O Paraguai vai aumentar em 15% sua produção de soja nesta safra. De 1,793 milhão de toneladas produzidas na safra 92/93, a perspectiva é de uma colheita de 2,1 milhões de toneladas. A área plantada cresceu de 65 mil hectares para 850 mil hectares. A soja é hoje o principal produto de pauta das exportações, seguida pelo algodão.
Comparada ao Brasil, a terra é barata no Paraguai. Na parte oriental do país (Alto Paraná, Canindeyú, Itapúa e Caagazú), é possível encontrar latossolo roxo a preço médio de US$ 1.500 o hectare. O mesmo tipo de solo custa no noroeste do Paraná entre US$ 7.000 e US$ 12 mil.
Acostumados a trabalhar com cooperativas em seus Estados de origem, no Paraguai os brasileiros encontraram as empresas exportadoras para o fornecimento de insumos e financiamento da produção. Os bancos paraguaios não financiam diretamente os produtores. São as exportadoras que cumprem, junto ao produtor, as funções de agentes financeiros e de cooperativas.
Luis Roberto Frígola, 49, presidente da Câmara de Exportadores de Soja e Oleaginosas do Paraguai, diz que os bancos preferem financiar as empresas, "que agem como as cooperativas no Brasil". Frígola dirige a Amcorp (American Corporation S/A), responsável pela exportação de 10% da produção de soja paraguaia.
Com um patrimônio equivalente ao de grandes cooperativas do Paraná, a Amcorp possui frota própria de caminhões para o transporte da soja a ser exportada (via Paranaguá) e também um comboio de 12 barcaças, com capacidade de transporte de 20 mil toneladas pelos rios Paraguai e Paraná.
Nos dois últimos anos, a Amcorp ganhou um novo concorrente, a Marangatu Oleos (grupo Bamerindus). Instalada em Minga-guazu (Alto Paraná), a Marangatu faz o esmagamento da soja paraguaia, mostrando uma nova tendência do país, que é a de investir na agroindústria.

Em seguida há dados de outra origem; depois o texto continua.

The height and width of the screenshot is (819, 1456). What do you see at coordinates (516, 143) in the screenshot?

O governo paraguaio iniciou em 91 um processo de modernização econômica visando se tornar um país agroindustrial. "Vamos seguir nossa vocação natural", diz o ministro de Indústria e Comércio, Ubaldo Scavone Yodice. Segundo ele, os recursos hídricos e a abundância de energia elétrica no país fazem com que as perspectivas de instalação de agroindústrias sejam animadoras.
Para atrair os investidores, o governo acelerou o processo de privatização das empresas estatais e fez alterações profundas na política econômica, com câmbio livre e nova legislação tributária.

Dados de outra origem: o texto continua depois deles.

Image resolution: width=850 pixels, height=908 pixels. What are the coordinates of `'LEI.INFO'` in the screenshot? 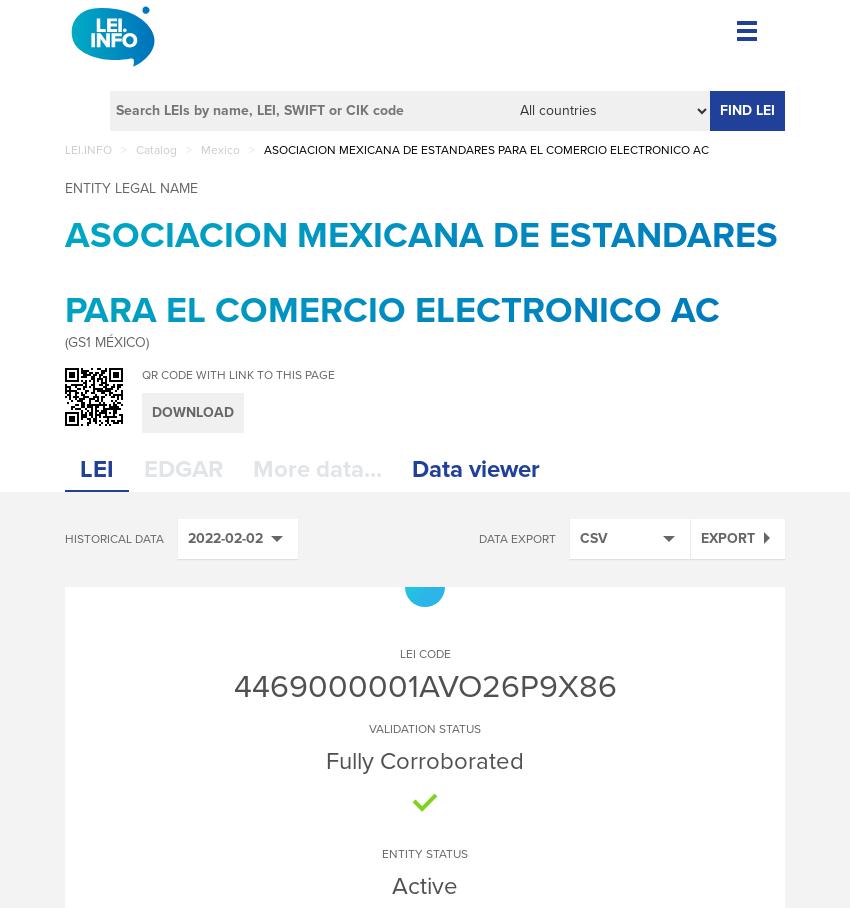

O entusiasmo, porém, não é compartilhado por todos. Alejandro Gonzalez Acosta, presidente da Manufactura de Pilar S/A, maior fábrica paraguaia, reclama da falta de uma justiça confiável e do poder dos generais. "Basta um telefonema de um general e muda tudo de uma hora para outra".
Acosta é vice-presidente do grupo Palma, controlador de várias empresas e maior exportador de fumo do Paraguai. O presidente do grupo, Guilhermo Caballero Vargas, foi candidato derrotado à presidência da República pelo partido Alternativa Nacional nas últimas eleições presidenciais.

Os jornalistas JOSÉ MASCHIO e NIELS ANDREAS viajaram ao Paraguai a convite do Bancopar.